I returned to my sister’s place in Cleveland and enjoyed those days with her while Dave Schneider was doing the work we had contracted. Darla and I enjoyed each other’s company and just hanging out together for a while. Always at the back of my mind was “the tour”, recalling each house in turn, remembering the things that had happened in each of them and what they had meant to me. Even taking the pictures would be exciting. Would I knock on the door and ask their current owners if they minded? Or would I simply “steal” a snapshot, which to me seemed somehow akin to the belief of some primitive tribes about the camera stealing their souls.

  • Caption: Hanging out. A winter walk in Rocky River Park near my sister's home in Cleveland.
However, it was on this that I finally decided. I decided I didn’t really care who lived in the houses now. It was like what Einstein said about all times existing simultaneously. How in order to cope with forever, we humans moved through time as if we were in a boat on a river. The river was time that flowed endlessly, but we were always in our boats on a bend in the river and couldn’t see ahead to the future or behind to the past, although both were there and existing simultaneously.
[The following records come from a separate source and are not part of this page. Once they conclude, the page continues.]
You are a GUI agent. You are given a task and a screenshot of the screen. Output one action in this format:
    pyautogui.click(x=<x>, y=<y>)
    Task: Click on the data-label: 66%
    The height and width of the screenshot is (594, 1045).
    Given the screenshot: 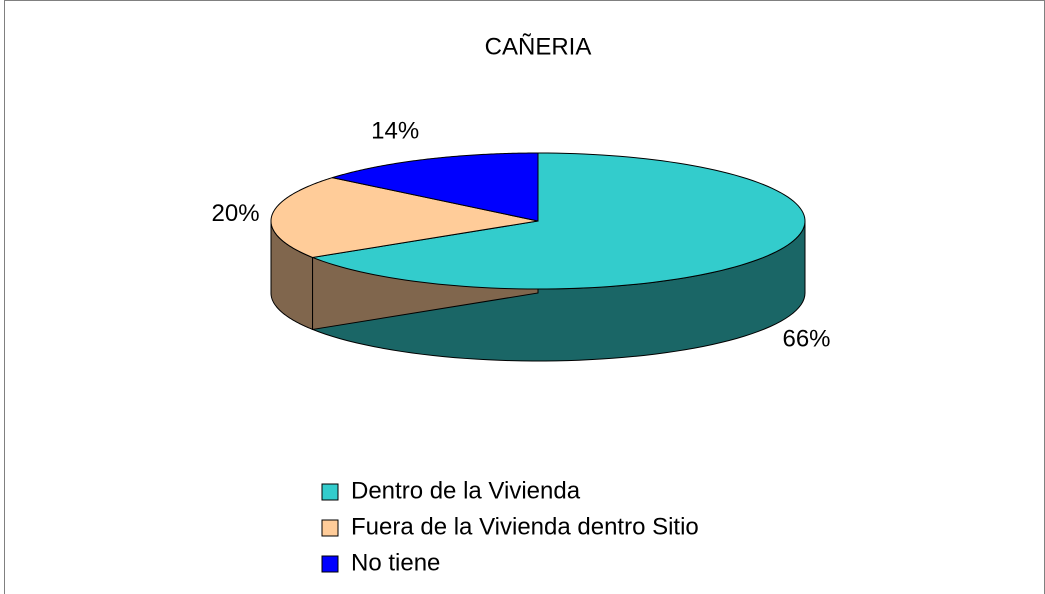 What is the action you would take?
    pyautogui.click(x=806, y=340)
    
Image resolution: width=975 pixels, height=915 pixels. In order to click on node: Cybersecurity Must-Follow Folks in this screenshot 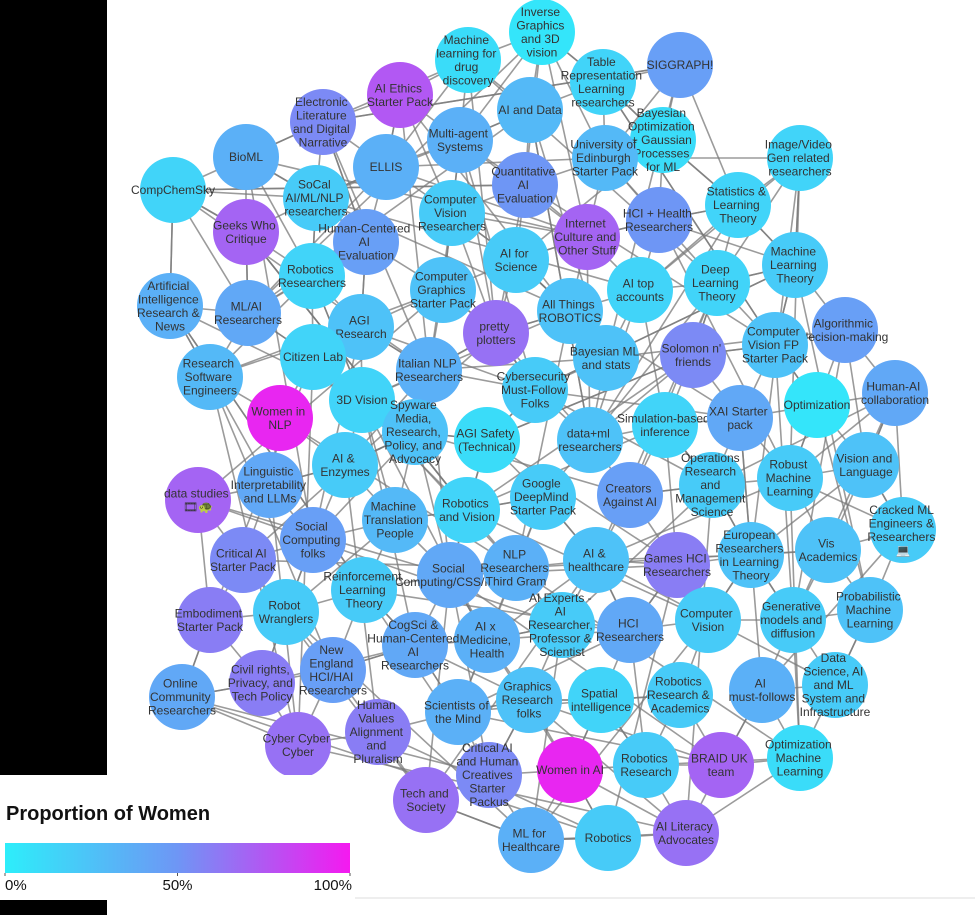, I will do `click(535, 390)`.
Those homes existed for me now as they had back then, when they were part of my life. Whoever lived in them now couldn’t change the fact that I had lived there before them and that my memories were a sort of chain of DNA that connected one place to another and that would live on as long as I did, even if those structures were sold a thousand times over or torn down and their scraps hauled away. In my mind, in my soul, those homes were still mine and always would be, because they formed pieces of my past and who I was.
Time was running out. I would soon have to be back in Miami for the flight back to my other life in Argentina. I began to get anxious again, to get the itch.

Then Dave Schneider called. The stone was done and back in place. I could stop by whenever I liked. And so, a couple of days later, I hugged Darla good-bye and headed back to Wapakoneta one more time. The weather was warmer. The snow was still on the ground, but like Dave had said, it had started to thaw a little. The first thing I did was drive out to Greenlawn to see his work. He had done a good job, made it all fit. Now the inscription on the back of our parents’ tombstone read:

NEWLAND

Son

Dennis James

Nov. 14, 1954

Dec. 12, 2005

LOVING SON, LOYAL FRIEND, BELOVED BROTHER

“I’M HERE!”



2 comments:

JoAnne said...

Excellent interpretation of those nostalgic memories!

~Einstein…times existing simultaneously…how we cope with forever….memories a chain of DNA that connected places…“that would live on as long as I did. In my mind, in my soul, those homes were still mine and always would be, because they formed pieces of my past and who I was.” ~

Thank you, Dan, for giving an illustration of the basis for those emotions that stir within us as we recall our past.

Dan Newland said...

Thank you too, JoAnne, for reading it and "getting it".